GIVEN DATA =>
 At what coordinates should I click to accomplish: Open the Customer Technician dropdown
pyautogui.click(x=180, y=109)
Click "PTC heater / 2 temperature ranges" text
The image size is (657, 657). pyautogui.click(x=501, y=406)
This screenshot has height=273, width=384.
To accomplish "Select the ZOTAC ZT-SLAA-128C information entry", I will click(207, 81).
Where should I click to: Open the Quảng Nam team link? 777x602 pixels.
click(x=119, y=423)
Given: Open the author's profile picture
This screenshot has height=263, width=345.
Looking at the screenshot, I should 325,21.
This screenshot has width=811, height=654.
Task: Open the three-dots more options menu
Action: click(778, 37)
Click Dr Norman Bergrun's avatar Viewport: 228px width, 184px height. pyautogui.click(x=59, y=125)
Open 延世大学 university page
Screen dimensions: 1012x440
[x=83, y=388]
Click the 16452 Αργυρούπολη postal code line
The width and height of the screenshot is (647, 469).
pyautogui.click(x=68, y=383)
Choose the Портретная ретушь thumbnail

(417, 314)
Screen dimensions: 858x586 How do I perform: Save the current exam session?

---

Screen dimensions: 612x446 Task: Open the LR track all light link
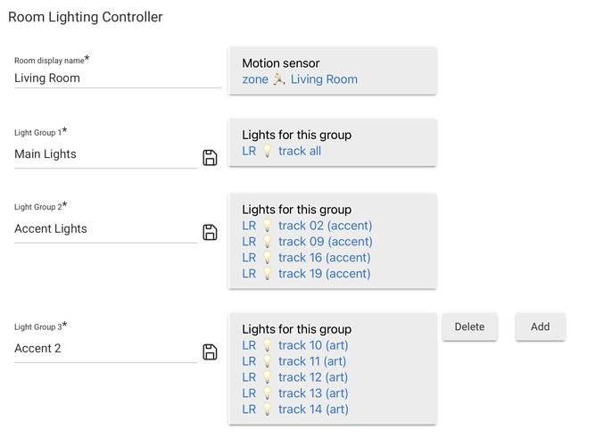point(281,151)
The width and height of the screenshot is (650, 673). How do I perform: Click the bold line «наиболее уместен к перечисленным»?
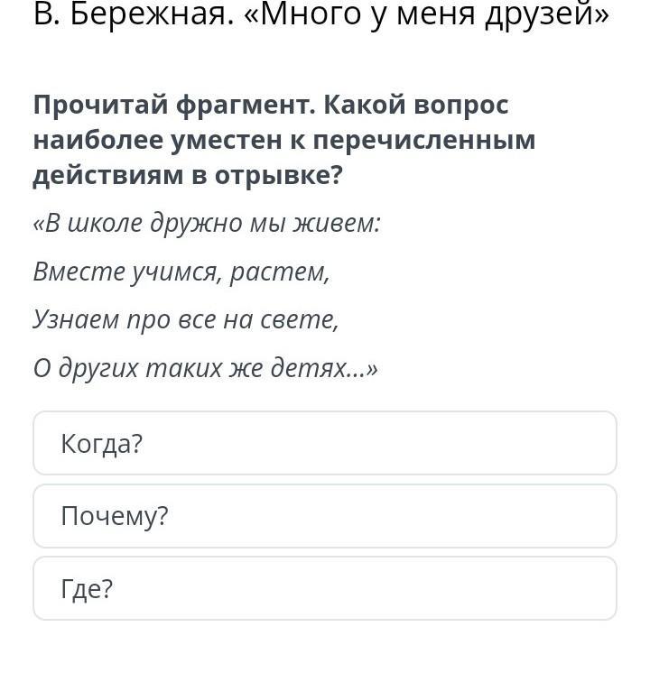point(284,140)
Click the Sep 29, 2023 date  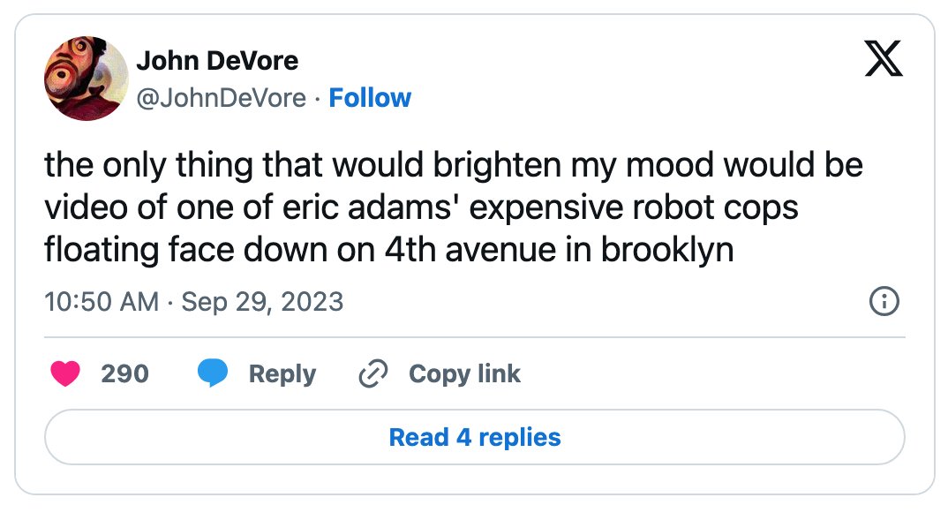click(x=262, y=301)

WHAT IS NEEDED => As the answer, set down only the lines from the data above between the one holding "Given: Open the author's profile picture" and the one holding "Open 延世大学 university page", inclusive, exactly as they read.

REPLY =>
Given: Open the author's profile picture
This screenshot has height=263, width=345.
Looking at the screenshot, I should 325,21.
This screenshot has width=811, height=654.
Task: Open the three-dots more options menu
Action: click(778, 37)
Click Dr Norman Bergrun's avatar Viewport: 228px width, 184px height. pyautogui.click(x=59, y=125)
Open 延世大学 university page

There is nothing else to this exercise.